### Source records ###

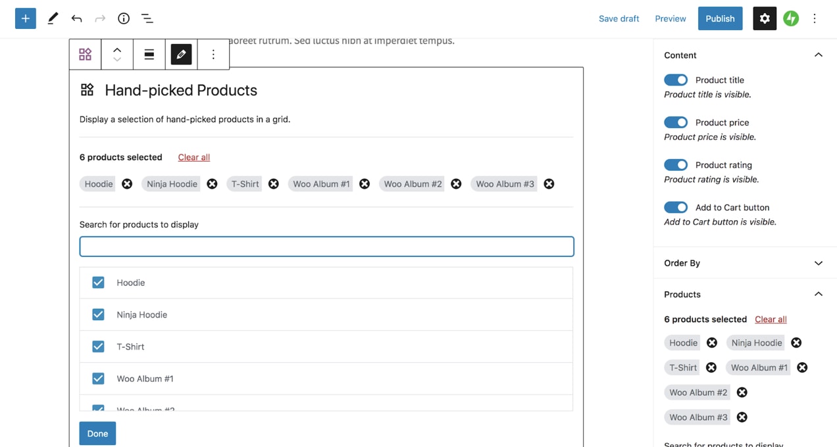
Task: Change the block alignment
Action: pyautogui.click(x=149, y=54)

###
### Source records ###

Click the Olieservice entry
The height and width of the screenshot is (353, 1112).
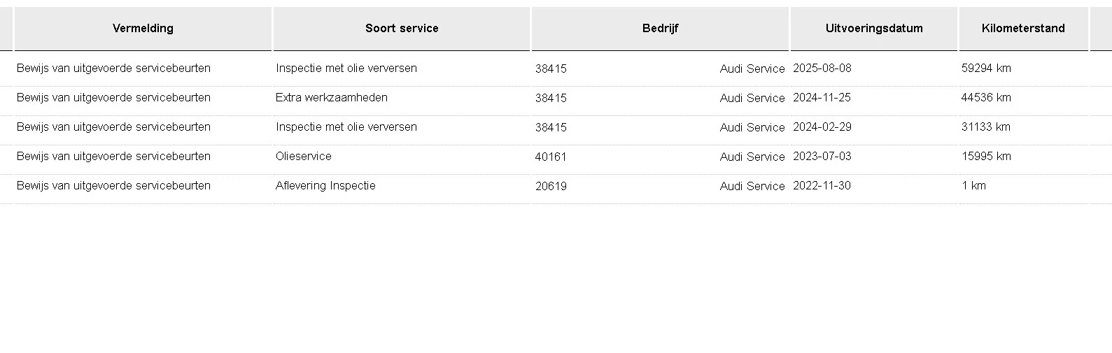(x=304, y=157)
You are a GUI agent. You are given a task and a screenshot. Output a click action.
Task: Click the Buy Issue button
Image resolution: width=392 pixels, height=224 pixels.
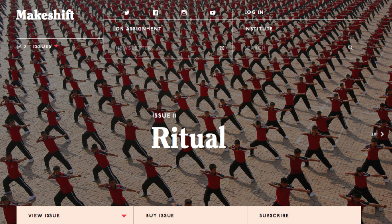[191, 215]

###

Between and including the line with "Click the Olieservice entry" and the line with "Task: Click the Buy Issue button", repeat every line exactly as it appears above, with pictures left out.

▸ **Written response**
Click the Olieservice entry
The height and width of the screenshot is (353, 1112).
(x=304, y=157)
You are a GUI agent. You are given a task and a screenshot. Output a click action.
Task: Click the Buy Issue button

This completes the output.